On Aug 20, 2011, at 12:04 PM, Stephen Davies wrote:


I'm using chisq.test() on a matrix of categorical data, and I see
that the
"residuals" attribute of the returned object will give me the
Pearson residuals.

Actually they are not an attribute in the R sense, but rather a list
value.

   Oh. I was just going by:

attributes(my.chisq.test)
$names
[1] "statistic" "parameter" "p.value" "method" "data.name" "observed"
[7] "expected"  "residuals"

$class
[1] "htest"

which I interpreted as "this object has 8 attributes, called 'statistic',
'parameter', ..., 'residuals'." Is that not the right terminology?

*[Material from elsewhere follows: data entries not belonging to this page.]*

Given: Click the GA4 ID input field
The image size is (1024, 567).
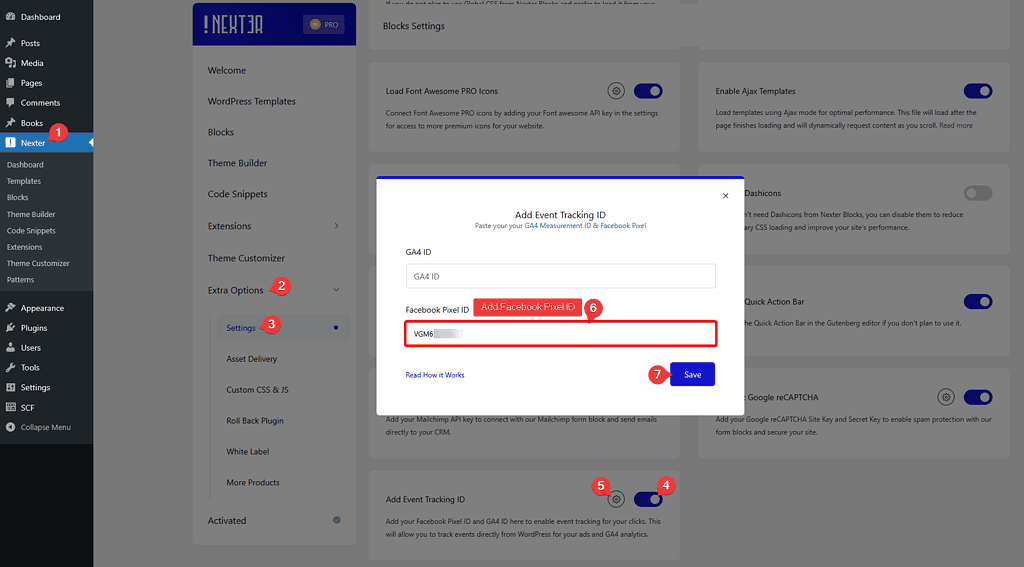Looking at the screenshot, I should pyautogui.click(x=560, y=276).
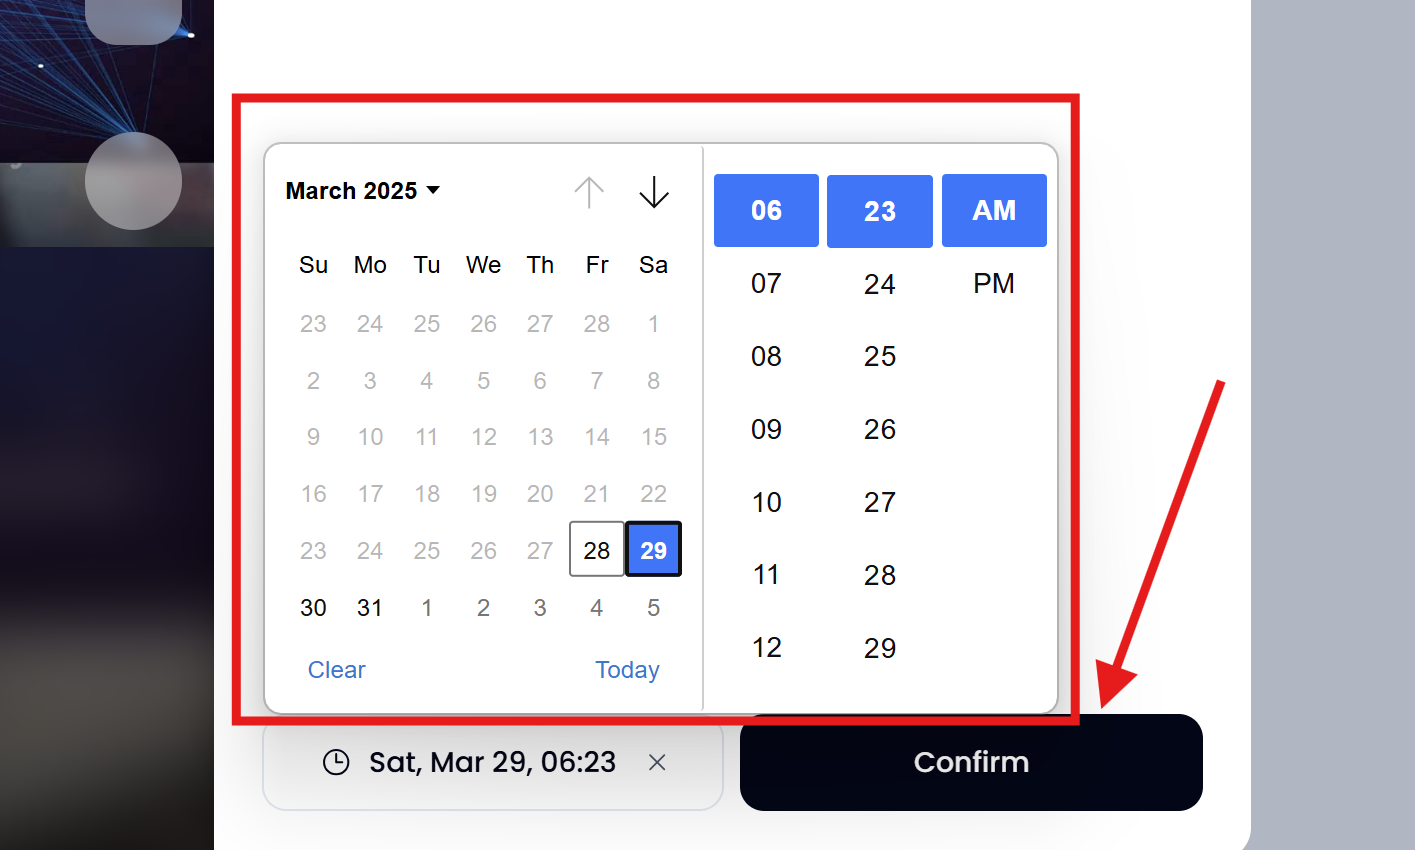Choose hour 07 in hour column
The height and width of the screenshot is (850, 1415).
(766, 283)
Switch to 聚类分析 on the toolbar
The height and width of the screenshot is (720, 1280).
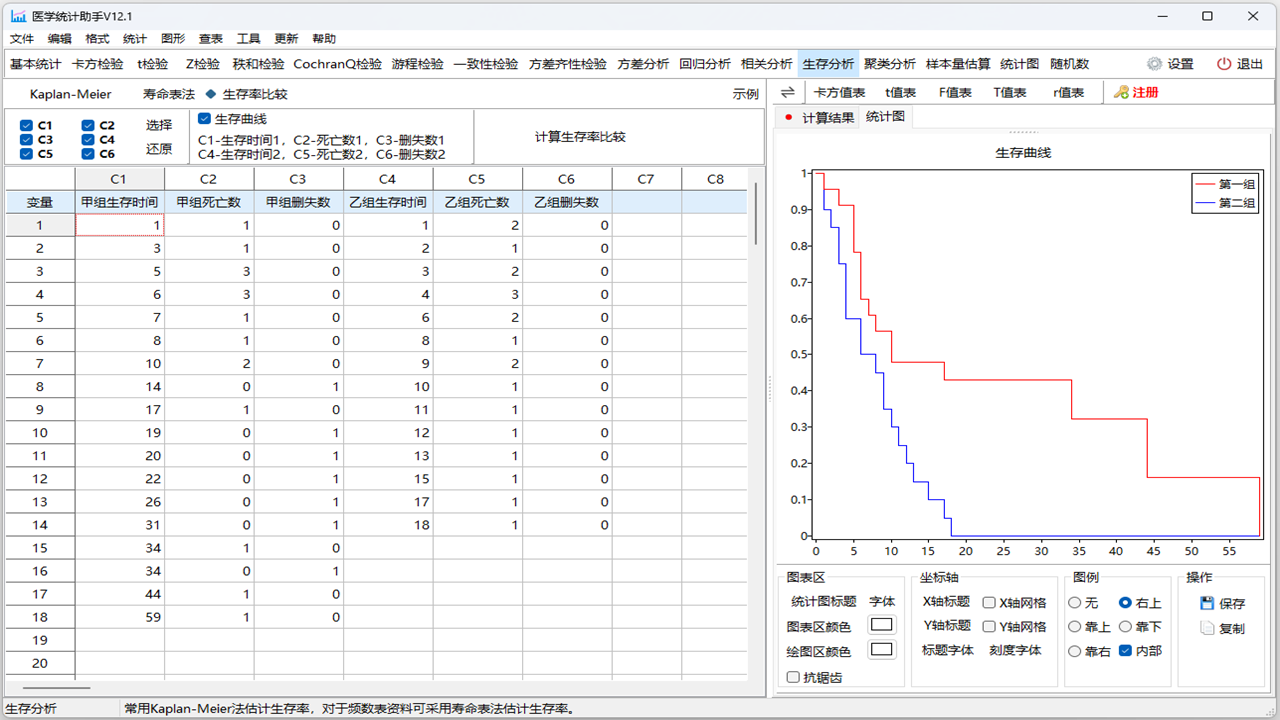pos(889,63)
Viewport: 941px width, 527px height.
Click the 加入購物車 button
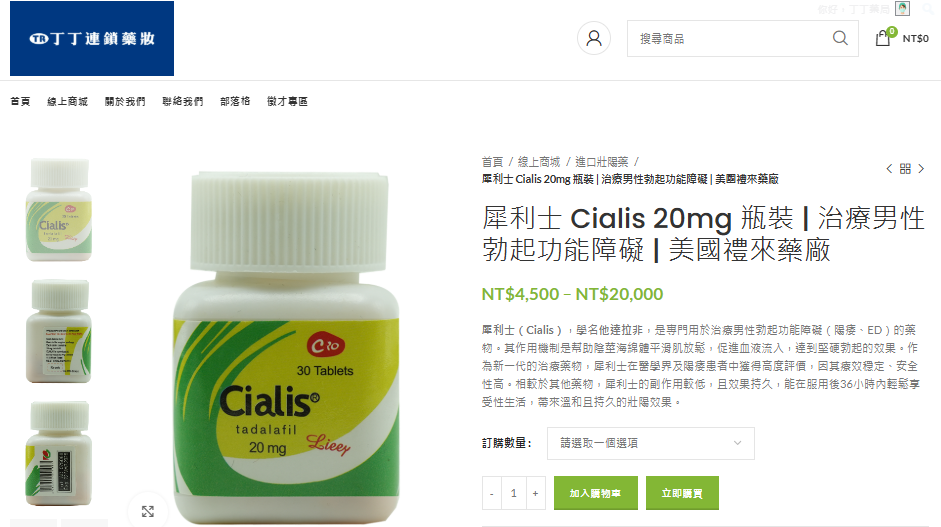tap(595, 493)
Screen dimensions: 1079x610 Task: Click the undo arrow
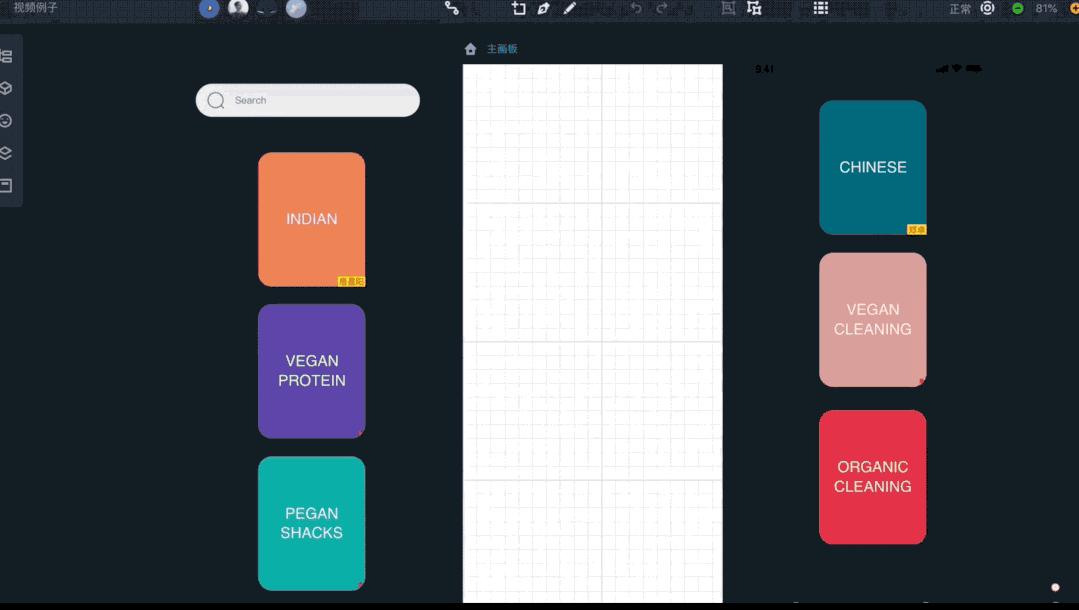tap(636, 8)
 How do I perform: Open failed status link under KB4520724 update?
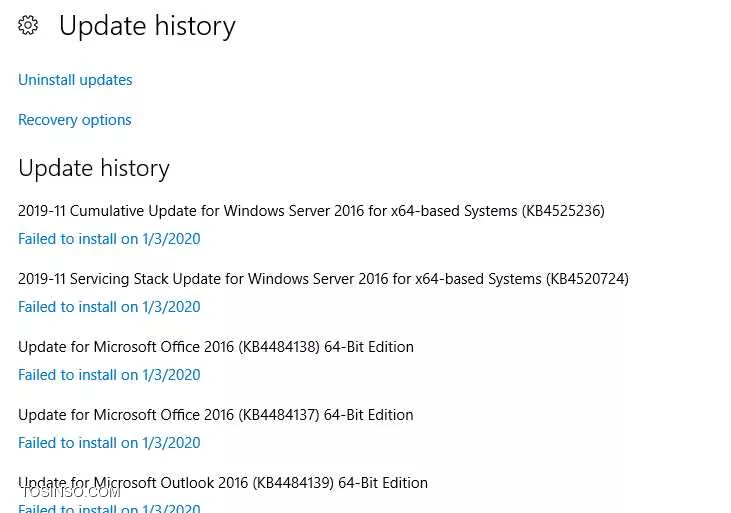(x=109, y=307)
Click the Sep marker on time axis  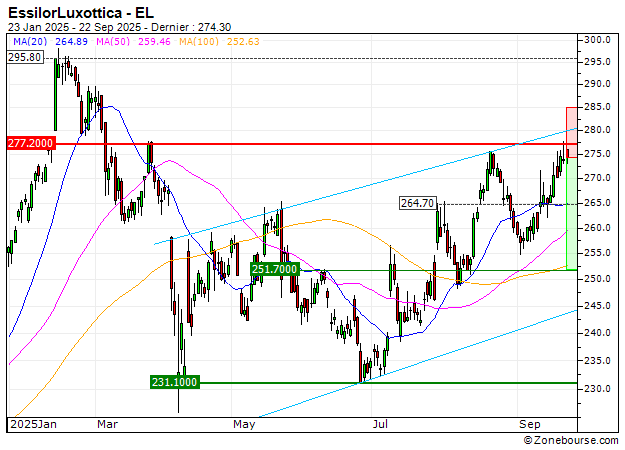[x=529, y=425]
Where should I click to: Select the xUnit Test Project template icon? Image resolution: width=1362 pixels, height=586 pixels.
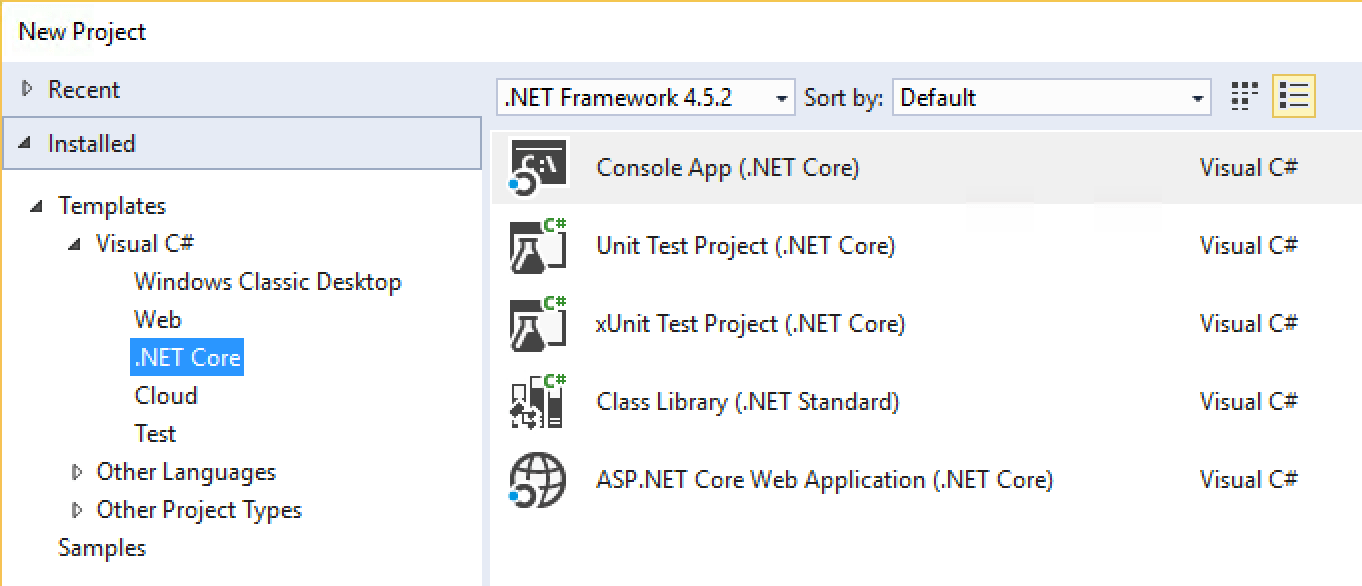pos(537,323)
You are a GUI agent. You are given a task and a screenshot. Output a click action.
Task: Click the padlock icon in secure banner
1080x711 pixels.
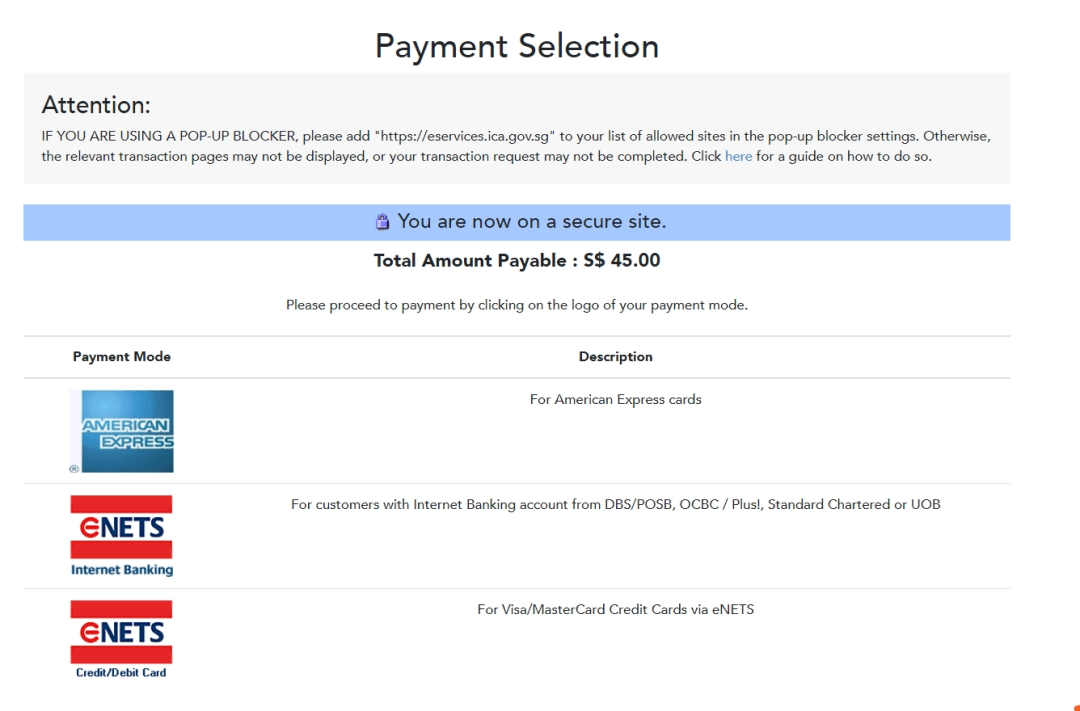[382, 222]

The names attribute let's you know what characters to use if you want to access values in a list. Unless you are doing programming attributes is not a particular useful function. It is much more common to access the names attribute with the `names` function:

> names(Xsq)
[1] "statistic" "parameter" "p.value" "method" "data.name" "observed" "expected"
[8] "residuals" "stdres"

So "stdres" is not an attribute but rather one value in a particular attribute called "names".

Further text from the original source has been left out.